Heart Treatments May Aid Diabetics

January 28, 2005

Juvenile diabetes patients are getting some new advice: Don’t smoke, and watch your weight and blood pressure.

These heart disease risk factors were almost as important as blood-sugar levels in predicting which diabetics would develop nerve problems, a new study from Britain suggests.

In light of the findings, diabetes experts said cholesterol- lowering statin drugs and other heart disease treatments should be studied to see if they can help stave off or slow the progression of nerve damage in diabetics.

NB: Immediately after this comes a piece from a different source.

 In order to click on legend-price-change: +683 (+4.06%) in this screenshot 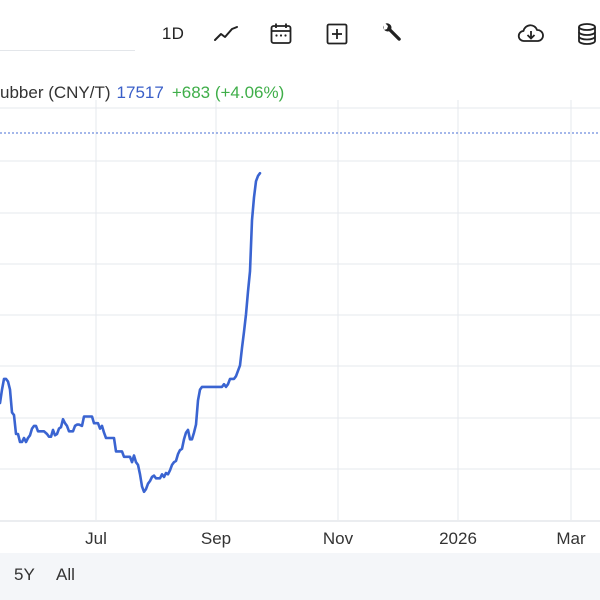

Of the 18 million Americans who have diabetes, about 5 percent to 10 percent have Type 1, sometimes called juvenile diabetes, though it can strike at any age. It occurs when the body cannot make enough insulin, the hormone needed to convert food into energy.

British researchers selected 1,172 Type 1 patients throughout Europe and monitored their smoking habits, body weight, blood pressure, and cholesterol and triglyceride levels over seven years. Nearly a quarter of them developed nerve damage during that time.

Scientists found an apparent connection between nerve damage and risk factors for heart disease. For example, patients who had high blood pressure were twice as likely to develop nerve problems.

The study, led by Dr. Solomon Tesfaye of the Sheffield Teaching Hospitals in England, appears in today’s New England Journal of Medicine.

“It emphasizes that you have to treat the whole patient,” said Dr. Martin Abrahamson, acting chief medical officer of the Joslin Diabetes Center in Boston.